Return every line in the entries below where the word "icon" shows up.

---- Records for this task

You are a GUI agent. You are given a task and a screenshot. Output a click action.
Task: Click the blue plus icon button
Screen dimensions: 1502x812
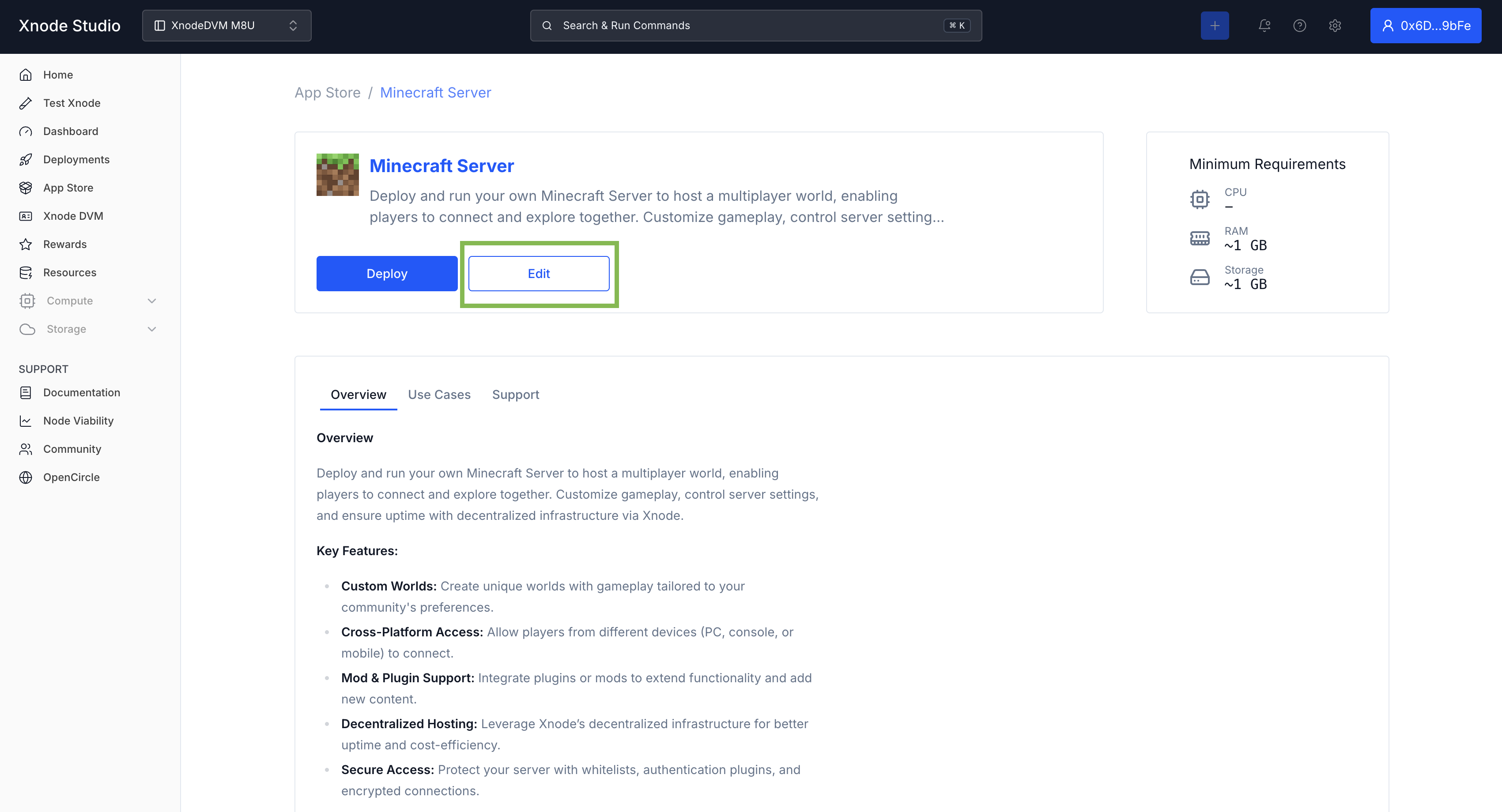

--------
---- Records for this task

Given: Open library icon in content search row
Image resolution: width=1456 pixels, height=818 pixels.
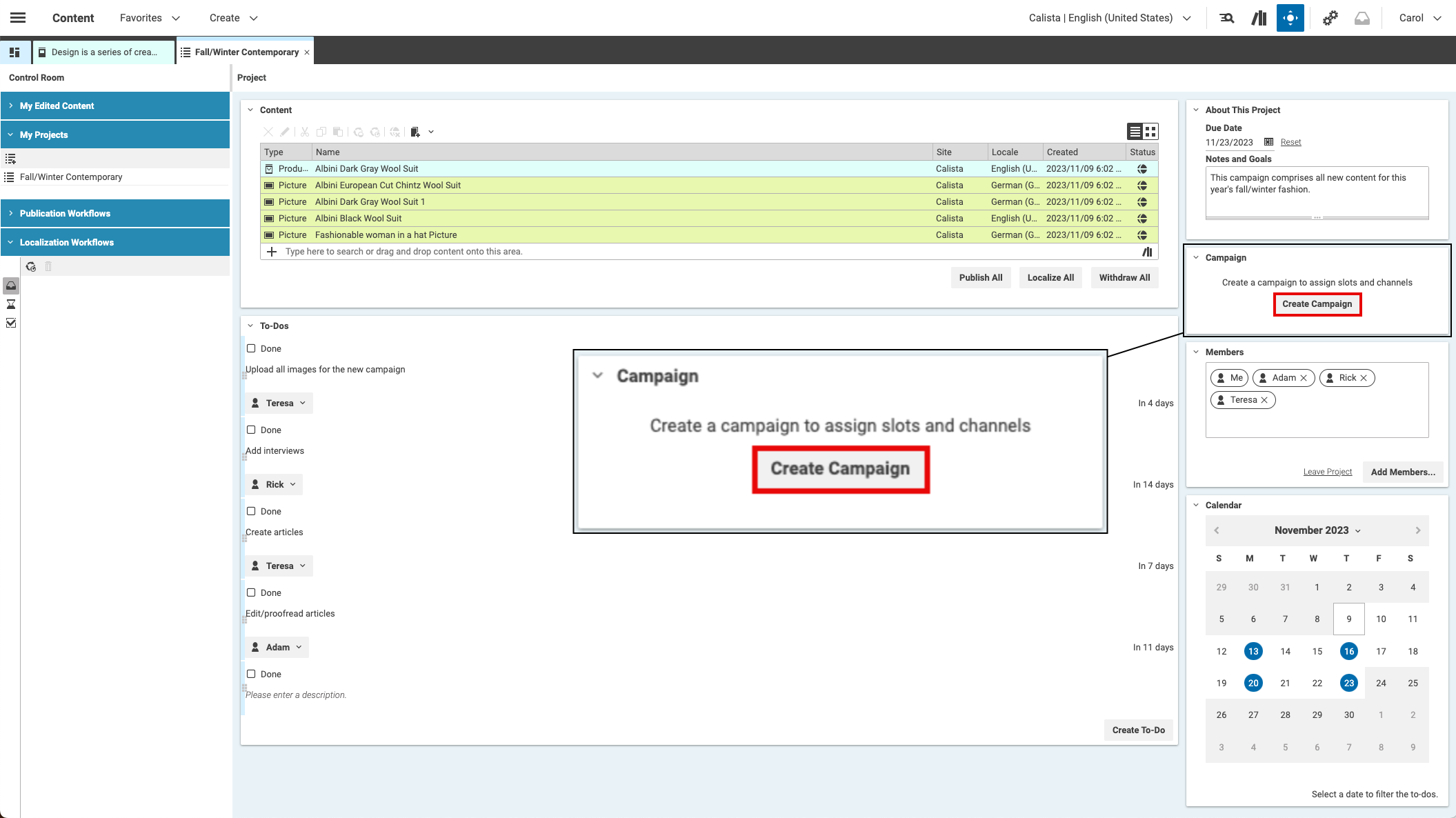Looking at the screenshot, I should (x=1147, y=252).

--------

**Task answer**
Task: Click the blue plus icon button
Given: Open library icon in content search row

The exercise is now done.